#### Texte affiché ####
Si j’ai bien compris, sa conception et celle de son gouvernement était d’avoir le calme dans la bande de Gaza. Nous avons acheté le calme avec l’argent du Qatar. Il était clair pour tout le monde qu’un jour ça allait nous exploser à la figure. Le Premier ministre et les membres de son cabinet le savaient. Ces analyses leur ont été présentées de très nombreuses fois ! Tout le monde savait tout, personne ne peut se cacher derrière son petit doigt.

Mais dans l’entourage de Netanyahou on dit que l’argent a été transféré pour les salaires des fonctionnaires, et à ceux qui étaient dans le besoin. C’est le Shin Bet et l’armée qui auraient dû s’assurer que cet argent ne soit pas transféré au renforcement du Hamas !
L’armée israélienne et le Shin Bet auraient dû s’inquiéter et tout mettre en œuvre pour bloquer les fonds qataris. Il faut dire que les fonds arrivaient de manière très sophistiquée :  parfois, aucun argent n’entrait, mais des transactions compensatoires étaient effectuées entre des changeurs au Liban, en Turquie et ailleurs. Cette histoire énorme découle de la vision du monde et de la conception de la sécurité qu’avait le gouvernement israélien, gouvernement qui a décrété que nous voulions avoir le calme. Nous avons laissé deux armées se dresser à nos frontières [Hamas et Hezbollah]. Ces armées sont des armées terroristes. Nous avons donc permis à ces deux monstres de nous menacer.
#### Lignes répertoriées ####
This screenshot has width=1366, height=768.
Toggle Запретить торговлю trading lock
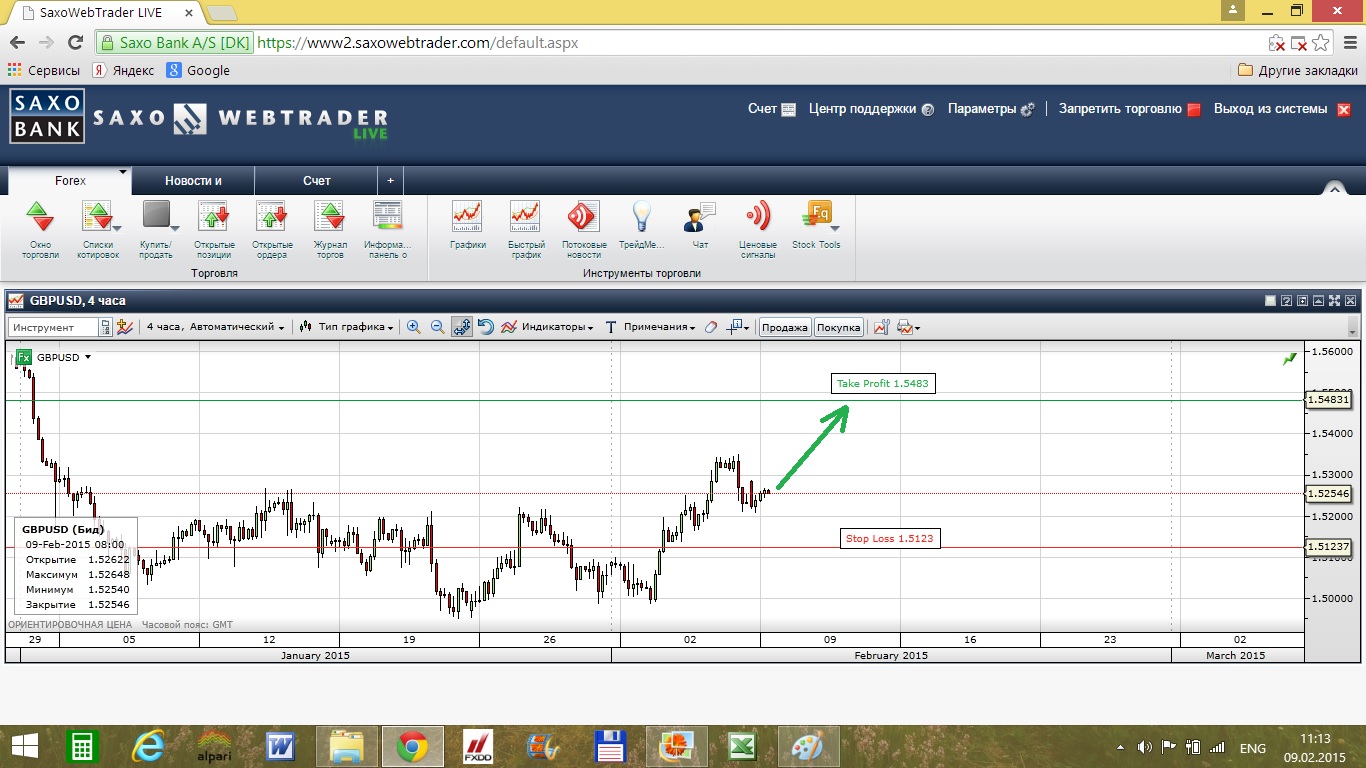coord(1129,109)
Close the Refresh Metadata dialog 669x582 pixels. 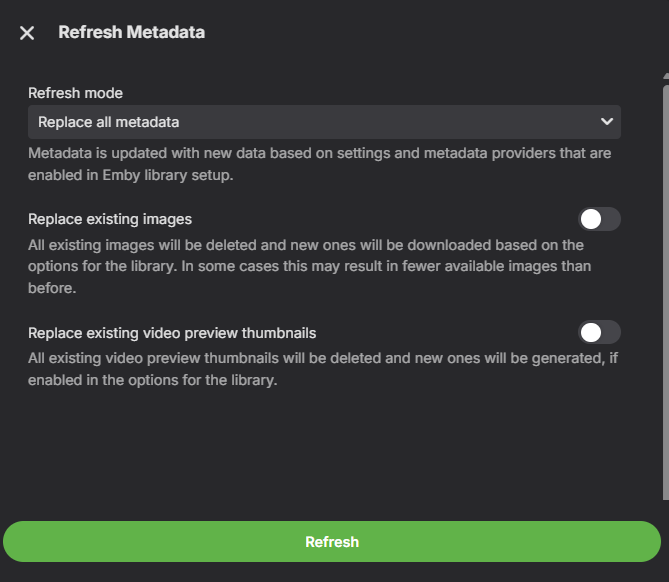tap(27, 33)
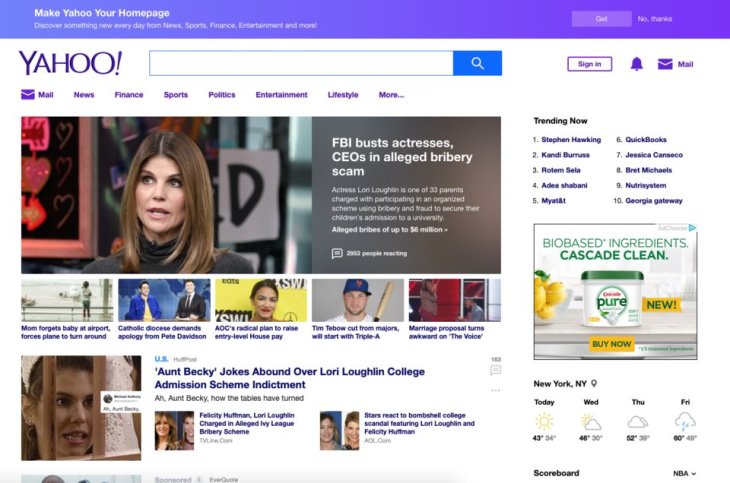Viewport: 730px width, 483px height.
Task: Expand the NBA scoreboard dropdown
Action: (685, 473)
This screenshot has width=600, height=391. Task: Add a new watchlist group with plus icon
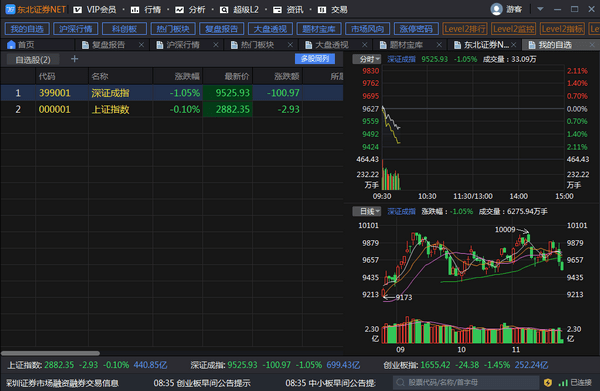tap(75, 59)
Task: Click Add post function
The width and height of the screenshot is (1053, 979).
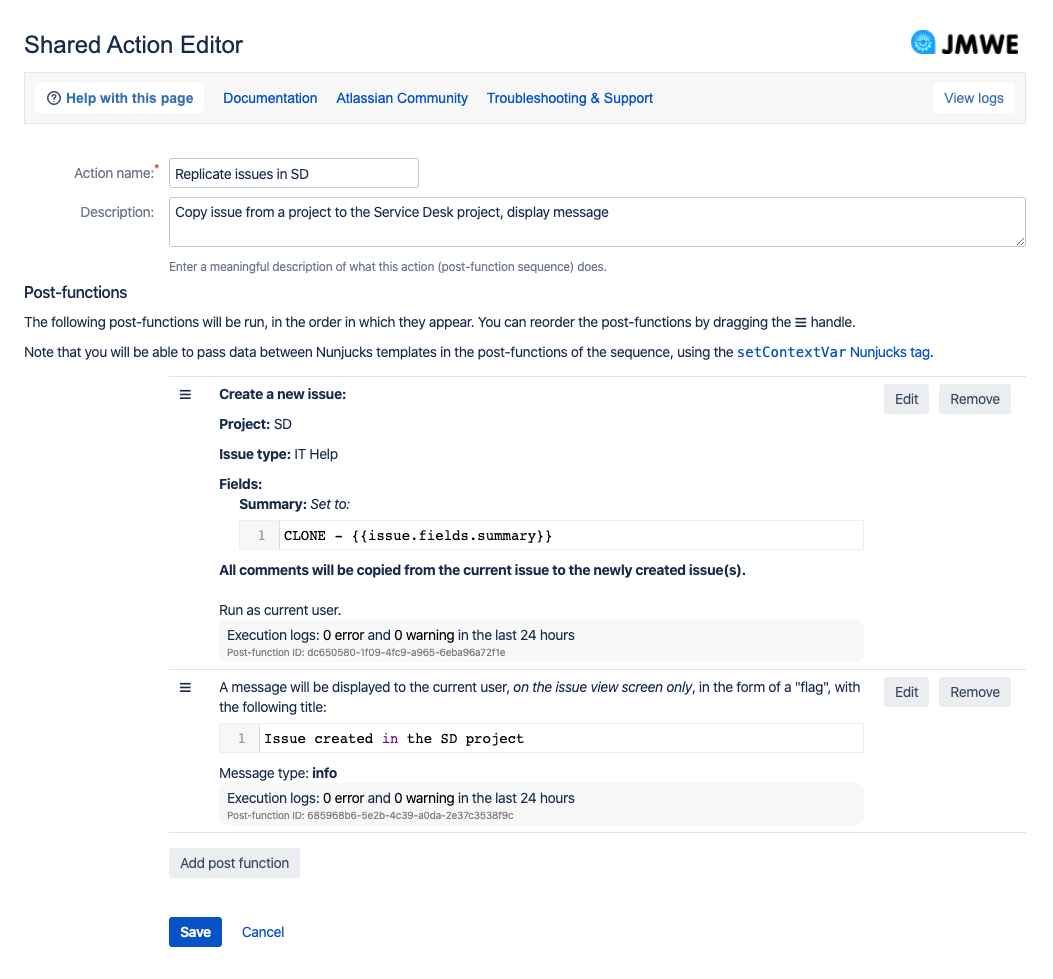Action: [x=234, y=862]
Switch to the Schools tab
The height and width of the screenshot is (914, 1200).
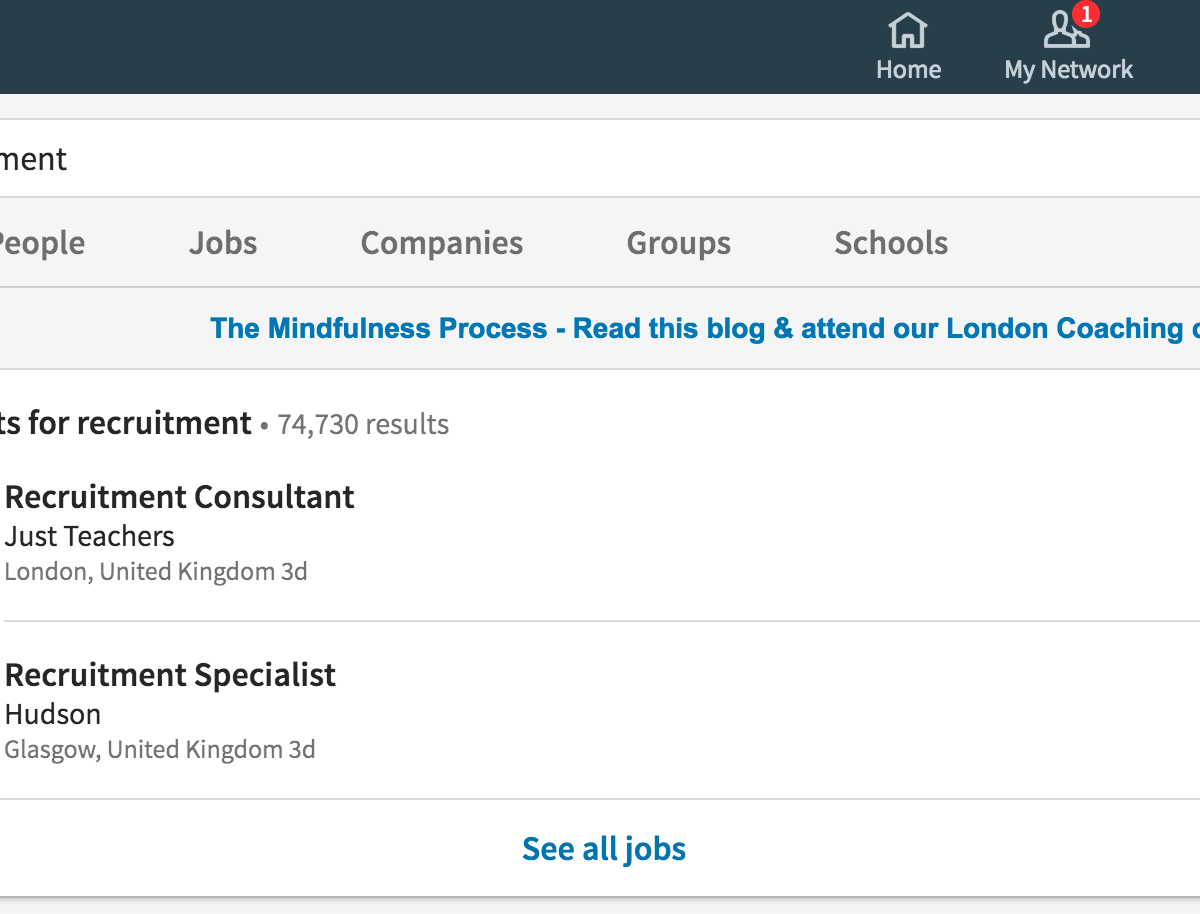tap(891, 243)
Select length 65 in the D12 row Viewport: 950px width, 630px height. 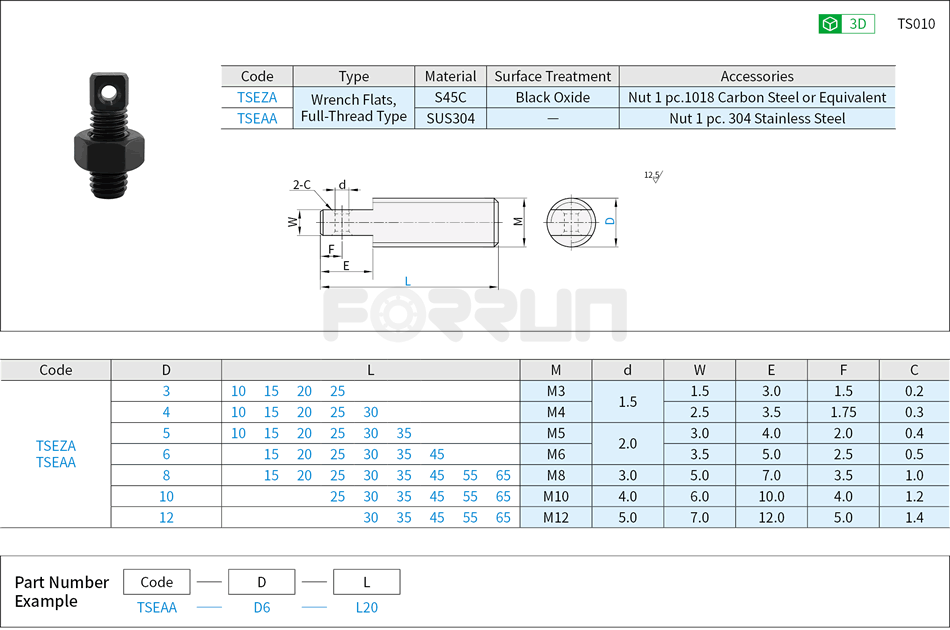[502, 517]
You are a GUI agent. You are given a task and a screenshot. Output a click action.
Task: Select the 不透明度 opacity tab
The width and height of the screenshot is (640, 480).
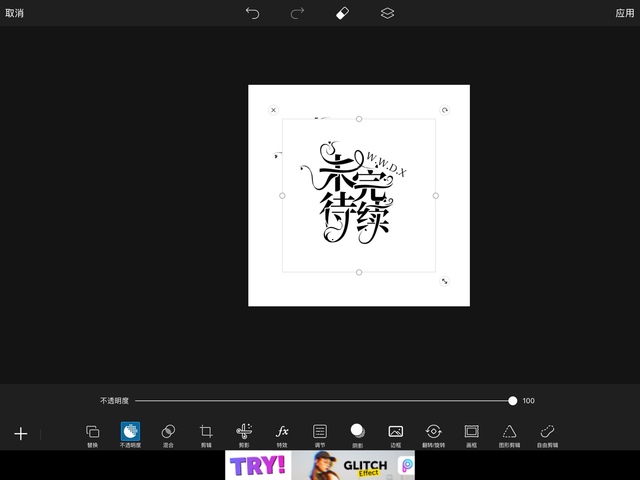tap(130, 434)
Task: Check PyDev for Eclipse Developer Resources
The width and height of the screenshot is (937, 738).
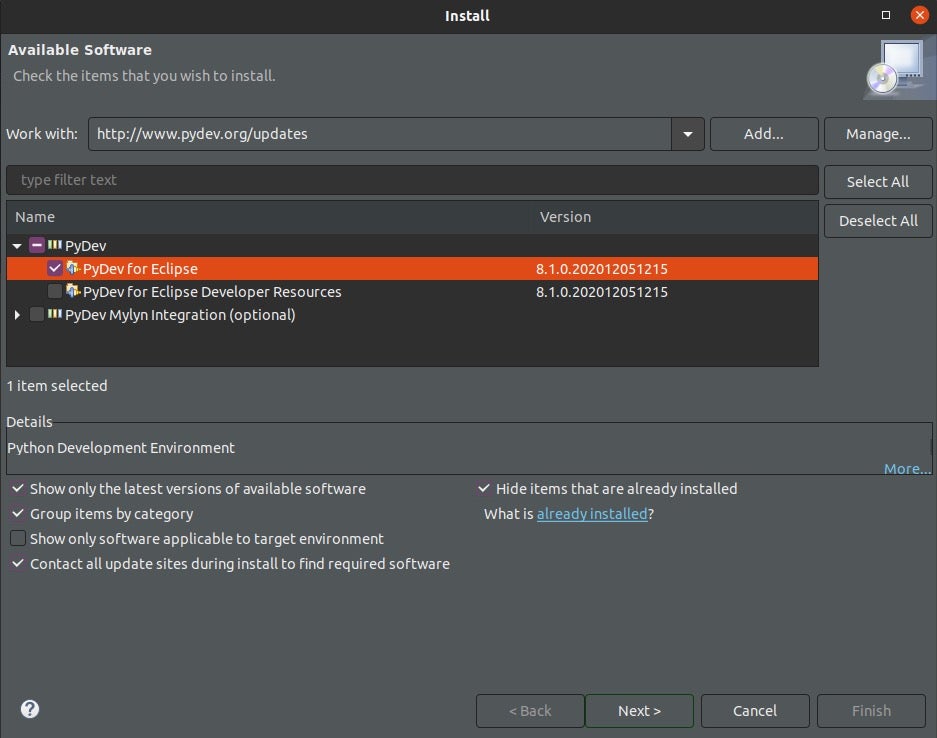Action: pos(55,291)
####
▶ À faire:
Selon le texte affiché, où se trouvaient les changeurs entre lesquels des transactions compensatoires étaient effectuées ?

▶ Solution:
Au Liban, en Turquie et ailleurs.